I was able to make some progress by reviewing the Julia source code for TuringGLM (single language implementation for the win!). I was able to remove the loop based on their example, as well as standardize predictors (as done in the rstanarm example). I also changed my priors for the SD to use Exponential(0.5), which is again done in the MRP example in Stan and also addresses the truncated() speed concern.
I’m not sure I’ve fully optimized the ported example (still noticeably slower than rstanarm version), but it’s getting there. For anyone interested, the idea is to use MRP in a multinomial choice model of vehicle ownership, stratified against both the human and vehicle populations.
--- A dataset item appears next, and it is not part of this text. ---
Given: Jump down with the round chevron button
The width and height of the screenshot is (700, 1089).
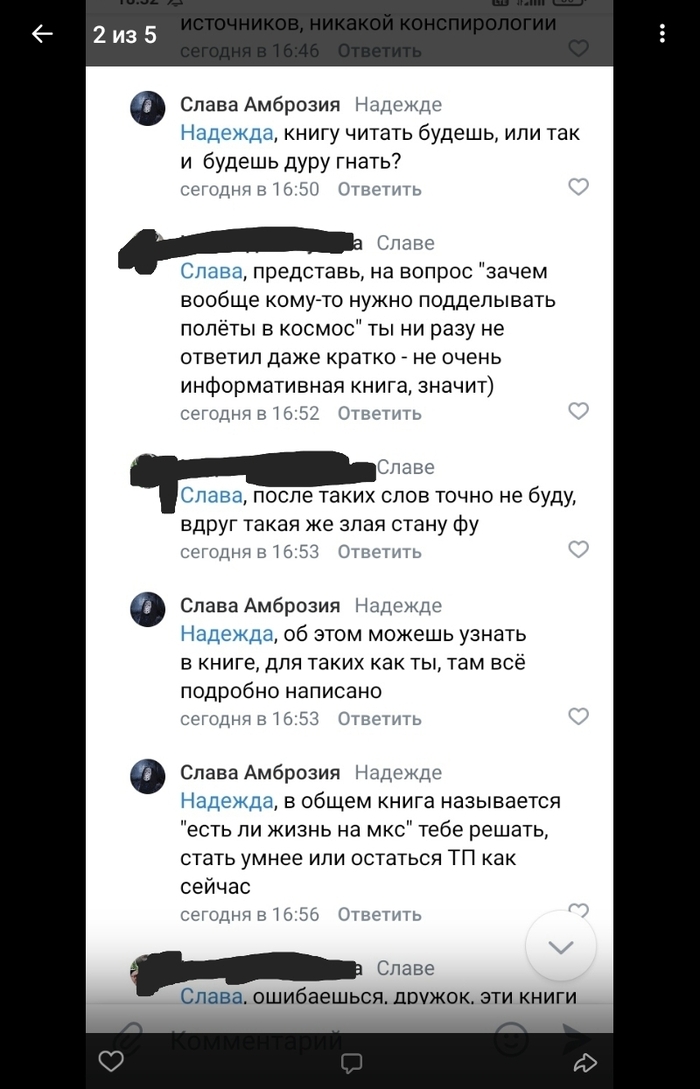Looking at the screenshot, I should 561,946.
For reference, my model function/call are now updated to:
@model function varying_intercept(
state_idx, eth_idx, educ_idx, male_eth_idx, educ_age_idx, educ_eth_idx, y, X, n;
n_gr_state=length(unique(state_idx)), n_gr_eth=length(unique(eth_idx)), n_gr_educ=length(unique(educ_idx)),
n_gr_educ_age=length(unique(educ_age_idx)), n_gr_educ_eth=length(unique(educ_eth_idx)),
n_gr_male_eth=length(unique(male_eth_idx)), predictors=size(X, 2), standardize::Bool=false
)
if standardize
μ_X, σ_X, X = standardize_predictors(X) # Use the TuringGLM function
end
#priors
inter ~ Normal(0, 1) # Overall intercept term
β ~ filldist(Normal(), predictors) # population-level coefficients
#prior for variance of random intercepts
τ_state ~ Exponential(0.5) # group-level SDs intercepts for state
τ_eth ~ Exponential(0.5) # group-level SDs intercepts for ethnicity
τ_educ ~ Exponential(0.5) # group-level SDs intercepts for education
τ_male_eth ~ Exponential(0.5) # group-level SDs intercepts for male:ethnicity
τ_educ_age ~ Exponential(0.5) # group-level SDs intercepts for education:age
τ_educ_eth ~ Exponential(0.5) # group-level SDs intercepts for education:ethnicity
zⱼ_state ~ filldist(Normal(), n_gr_state) # group-level intercepts for state
zⱼ_eth ~ filldist(Normal(), n_gr_eth) # group-level intercepts for ethnicity
zⱼ_educ ~ filldist(Normal(), n_gr_educ) # group-level intercepts for education
zⱼ_male_eth ~ filldist(Normal(), n_gr_male_eth) # group-level intercepts for male:ethnicity interaction
zⱼ_educ_age ~ filldist(Normal(), n_gr_educ_age) # group-level intercepts for education:age interaction
zⱼ_educ_eth ~ filldist(Normal(), n_gr_educ_eth) # group-level intercepts for education:ethnicity interaction
αⱼ_state = τ_state .* getindex.((zⱼ_state,), state_idx) # group-level intercepts for state
αⱼ_eth = τ_eth .* getindex.((zⱼ_eth,), eth_idx) # group-level intercepts for ethnicity
αⱼ_educ = τ_educ .* getindex.((zⱼ_educ,), educ_idx) # group-level intercepts for education
αⱼ_male_eth = τ_male_eth .* getindex.((zⱼ_male_eth,), male_eth_idx) # group-level intercepts for male:ethnicity interaction
αⱼ_educ_age = τ_educ_age .* getindex.((zⱼ_educ_age,), educ_age_idx) # group-level intercepts for education:age interaction
αⱼ_educ_eth = τ_educ_eth .* getindex.((zⱼ_educ_eth,), educ_eth_idx) # group-level intercepts for education:ethnicity interaction
v = inter .+ αⱼ_state .+ αⱼ_eth .+ αⱼ_educ .+ αⱼ_male_eth .+ αⱼ_educ_age .+ αⱼ_educ_eth .+ X * β
#likelihood
y ~ arraydist(LazyArray(@~ BernoulliLogit.(v)))
end;
# Retrieve the number of observations.
n, _ = size(cces_df)
y = cces_df[:, :abortion];
X = Matrix{Float64}(cces_df[:, [:repvote, :region_NE, :region_S, :region_W, :male]]);
state_idx = cces_df[:, :state_idx];
eth_idx = cces_df[:, :eth_idx];
educ_idx = cces_df[:, :educ_idx];
male = cces_df[:, :male];
educ_age_idx = cces_df[:, :educ_age_idx];
educ_eth_idx = cces_df[:, :educ_eth_idx];
male_eth_idx = cces_df[:, :male_eth_idx];
Nadapt = 1000
delta = 0.99
model_intercept = varying_intercept(
state_idx, eth_idx, male_eth_idx, educ_idx, educ_age_idx, educ_eth_idx, y, X, n, standardize = true
)
chain_intercept = sample(model_intercept, NUTS(Nadapt,delta), MCMCThreads(), 2000, 4)
println(DataFrame(summarystats(chain_intercept)))